--- BEGIN PASSAGE GIVEN ---

Let's make no mistake about these ads. They were not intended to educate, nor did they educate, Wisconsin voters about a particular issue or set of issues of importance to Wisconsin voters. WMC did not compare candidates to one another on a series of important issues or critical votes. WMC chose different issues to highlight in different races, depending upon what would resonate with voters in that area and what vulnerabilities the candidate had. WMC did not try to educate all voters in Wisconsin, but ran the ads only in certain media markets -- where the vulnerable candidates were running -- including a market that was as likely to hit residents of Illinois as it was to hit Wisconsin voters. WMC did not run a sustained public education campaign, but targeted the days shortly before the election and decided that the need to educate voters ended abruptly on Election Day. And WMC did not offer any solution, view, or plan of action. It simply urged voters to call the targeted candidate -- at the switchboard of the Legislature -- a day or two before the election, when one could be quite sure no candidate could be reached.

--- END PASSAGE GIVEN ---

* [SHORT PROBLEM A] Set down everything in the entries from the line containing "Where should I click to: Open" down to the line containing "Click the 搜索", with both of those lines included, keeping each line word for word.
The passage above and the entries that come next are unrelated to each other.

--- BEGIN ENTRIES SUPPLIED ---

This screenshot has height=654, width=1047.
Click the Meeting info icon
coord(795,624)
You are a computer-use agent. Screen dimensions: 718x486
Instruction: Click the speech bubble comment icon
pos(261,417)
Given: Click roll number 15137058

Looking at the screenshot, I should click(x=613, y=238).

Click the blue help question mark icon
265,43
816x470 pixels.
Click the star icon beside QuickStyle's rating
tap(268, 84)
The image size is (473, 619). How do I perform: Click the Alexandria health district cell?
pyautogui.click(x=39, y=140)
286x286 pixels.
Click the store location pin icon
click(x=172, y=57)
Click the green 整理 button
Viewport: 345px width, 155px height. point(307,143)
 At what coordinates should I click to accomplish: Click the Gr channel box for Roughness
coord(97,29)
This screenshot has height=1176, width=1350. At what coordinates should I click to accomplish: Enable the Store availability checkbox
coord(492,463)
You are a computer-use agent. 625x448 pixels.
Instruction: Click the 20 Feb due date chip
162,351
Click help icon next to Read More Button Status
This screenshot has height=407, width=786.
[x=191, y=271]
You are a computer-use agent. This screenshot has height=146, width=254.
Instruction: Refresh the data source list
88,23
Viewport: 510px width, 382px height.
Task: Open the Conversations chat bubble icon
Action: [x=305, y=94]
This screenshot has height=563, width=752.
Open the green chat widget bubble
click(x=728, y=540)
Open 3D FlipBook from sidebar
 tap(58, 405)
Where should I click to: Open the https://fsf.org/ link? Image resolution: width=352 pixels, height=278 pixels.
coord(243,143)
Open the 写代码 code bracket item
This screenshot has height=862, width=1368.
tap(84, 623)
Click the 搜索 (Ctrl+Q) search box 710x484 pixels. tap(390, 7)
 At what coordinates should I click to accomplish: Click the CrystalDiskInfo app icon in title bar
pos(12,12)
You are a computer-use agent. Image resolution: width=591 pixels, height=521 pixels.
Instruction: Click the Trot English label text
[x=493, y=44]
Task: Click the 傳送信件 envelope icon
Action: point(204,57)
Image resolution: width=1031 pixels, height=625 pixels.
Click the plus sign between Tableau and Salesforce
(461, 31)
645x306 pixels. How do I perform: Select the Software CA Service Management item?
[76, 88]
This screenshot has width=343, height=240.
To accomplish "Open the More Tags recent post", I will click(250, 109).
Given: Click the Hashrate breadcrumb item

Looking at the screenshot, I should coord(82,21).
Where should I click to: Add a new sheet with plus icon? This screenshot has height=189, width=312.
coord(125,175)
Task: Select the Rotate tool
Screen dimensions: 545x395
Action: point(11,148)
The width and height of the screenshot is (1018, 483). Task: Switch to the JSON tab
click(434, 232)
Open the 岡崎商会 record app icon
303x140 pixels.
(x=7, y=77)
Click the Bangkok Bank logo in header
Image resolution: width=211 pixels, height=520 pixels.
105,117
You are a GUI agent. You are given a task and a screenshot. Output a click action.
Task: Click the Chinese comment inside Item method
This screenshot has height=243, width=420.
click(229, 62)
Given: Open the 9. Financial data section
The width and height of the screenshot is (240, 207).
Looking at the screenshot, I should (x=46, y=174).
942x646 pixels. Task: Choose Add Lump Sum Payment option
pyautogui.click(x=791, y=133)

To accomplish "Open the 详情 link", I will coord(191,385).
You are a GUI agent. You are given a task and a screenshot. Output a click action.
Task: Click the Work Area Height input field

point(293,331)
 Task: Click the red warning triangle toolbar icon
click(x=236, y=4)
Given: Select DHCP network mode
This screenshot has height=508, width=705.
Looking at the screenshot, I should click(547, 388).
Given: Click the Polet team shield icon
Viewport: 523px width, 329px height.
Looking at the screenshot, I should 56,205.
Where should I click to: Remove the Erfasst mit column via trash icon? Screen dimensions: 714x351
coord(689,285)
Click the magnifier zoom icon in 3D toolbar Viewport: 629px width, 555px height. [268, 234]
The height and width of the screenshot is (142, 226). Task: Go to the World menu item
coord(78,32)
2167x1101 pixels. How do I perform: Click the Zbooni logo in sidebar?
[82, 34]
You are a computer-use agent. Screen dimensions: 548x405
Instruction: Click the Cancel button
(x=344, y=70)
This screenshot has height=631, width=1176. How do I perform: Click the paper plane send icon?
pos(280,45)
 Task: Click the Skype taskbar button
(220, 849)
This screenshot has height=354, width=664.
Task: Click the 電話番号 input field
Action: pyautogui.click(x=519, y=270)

--- END ENTRIES SUPPLIED ---

* [SHORT PROBLEM B] Extract the whole passage about the WMC ads word for word.

* [CORRECT OUTPUT A]
Where should I click to: Open the https://fsf.org/ link? Image resolution: width=352 pixels, height=278 pixels.
coord(243,143)
Open the 写代码 code bracket item
This screenshot has height=862, width=1368.
tap(84, 623)
Click the 搜索 (Ctrl+Q) search box 710x484 pixels. tap(390, 7)

* [CORRECT OUTPUT B]
Let's make no mistake about these ads. They were not intended to educate, nor did they educate, Wisconsin voters about a particular issue or set of issues of importance to Wisconsin voters. WMC did not compare candidates to one another on a series of important issues or critical votes. WMC chose different issues to highlight in different races, depending upon what would resonate with voters in that area and what vulnerabilities the candidate had. WMC did not try to educate all voters in Wisconsin, but ran the ads only in certain media markets -- where the vulnerable candidates were running -- including a market that was as likely to hit residents of Illinois as it was to hit Wisconsin voters. WMC did not run a sustained public education campaign, but targeted the days shortly before the election and decided that the need to educate voters ended abruptly on Election Day. And WMC did not offer any solution, view, or plan of action. It simply urged voters to call the targeted candidate -- at the switchboard of the Legislature -- a day or two before the election, when one could be quite sure no candidate could be reached.